START Data for analysis

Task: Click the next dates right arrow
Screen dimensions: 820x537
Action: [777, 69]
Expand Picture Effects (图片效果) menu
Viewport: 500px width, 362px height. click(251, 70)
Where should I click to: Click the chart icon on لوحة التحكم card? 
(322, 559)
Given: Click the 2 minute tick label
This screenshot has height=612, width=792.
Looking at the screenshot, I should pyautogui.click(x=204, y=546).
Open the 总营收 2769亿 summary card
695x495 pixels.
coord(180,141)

END Data for analysis
START Data for analysis

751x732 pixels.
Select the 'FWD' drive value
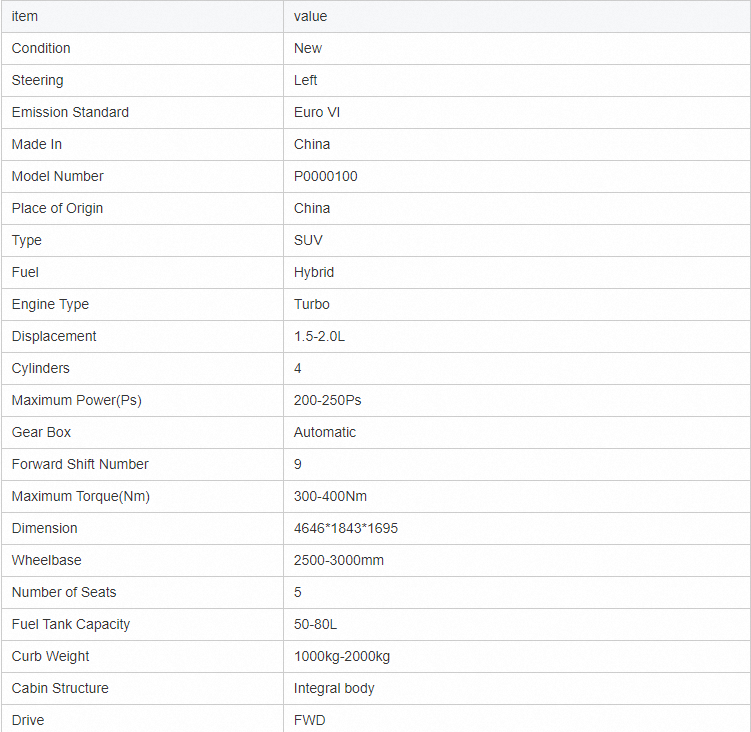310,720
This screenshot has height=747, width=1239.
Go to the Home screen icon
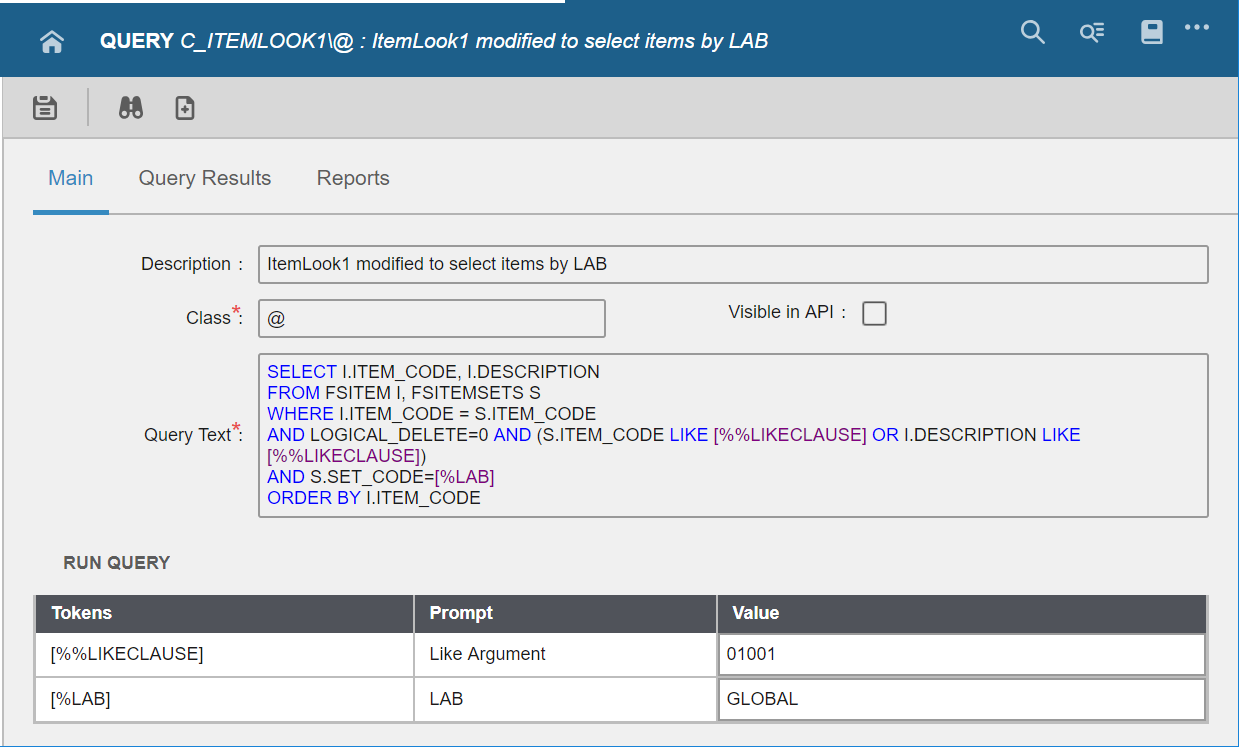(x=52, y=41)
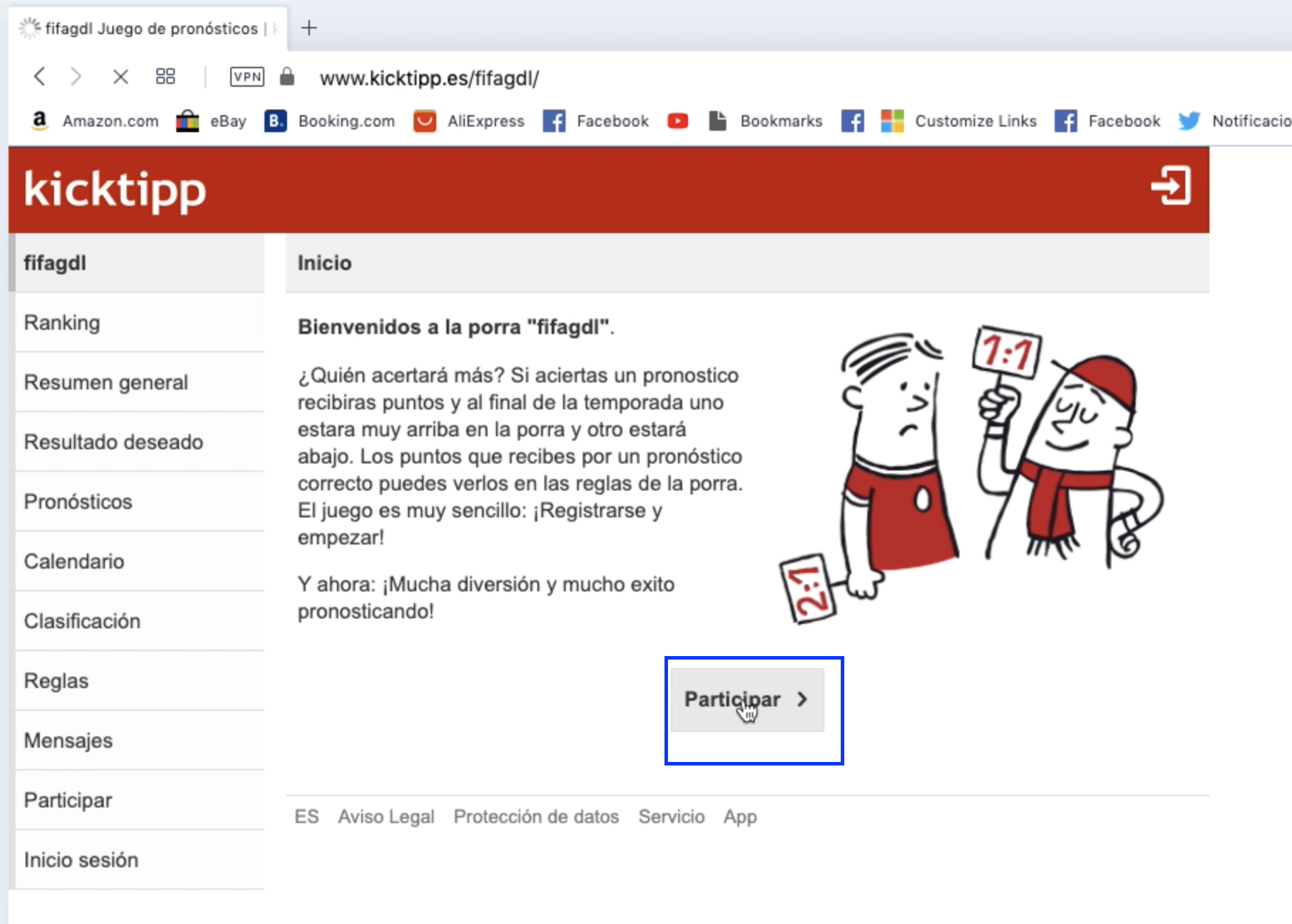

END Data for analysis
START Data for analysis

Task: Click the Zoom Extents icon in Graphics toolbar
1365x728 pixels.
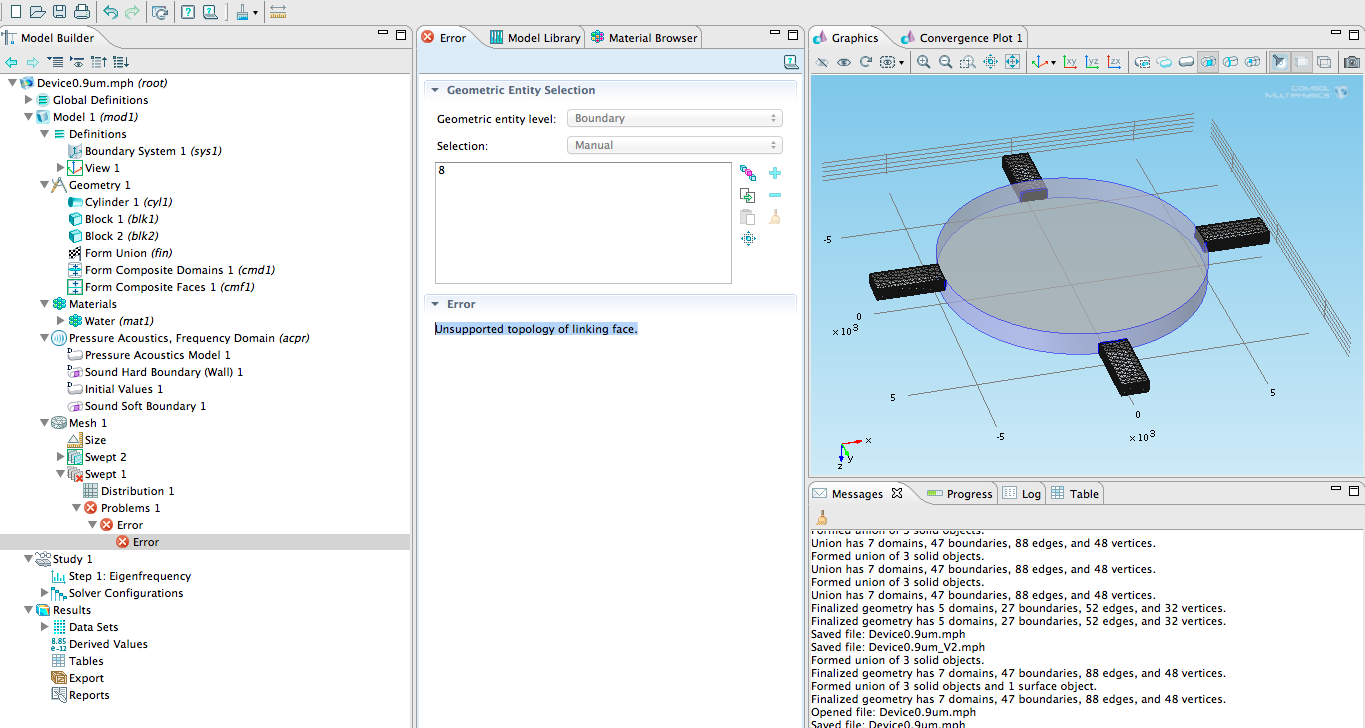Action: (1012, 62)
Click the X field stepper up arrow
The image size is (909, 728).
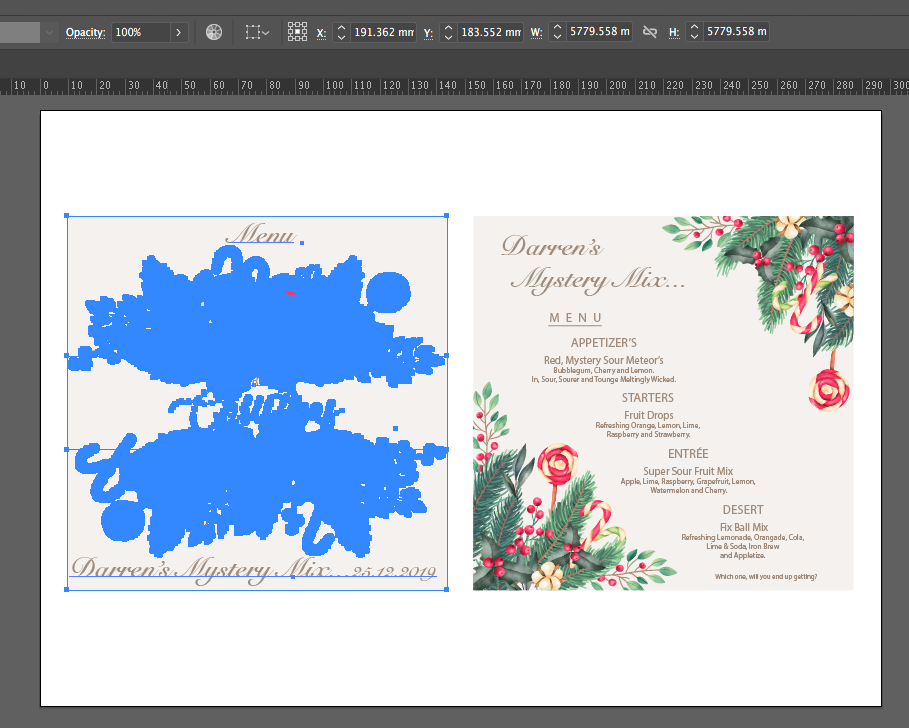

END Data for analysis

* **Task goal**:
In your answer, include only the lines above starting at the line that holds "Click the X field stepper up arrow" and ending at the line that holds "The image size is (909, 728).", copied exactly.

* **Task response**:
Click the X field stepper up arrow
The image size is (909, 728).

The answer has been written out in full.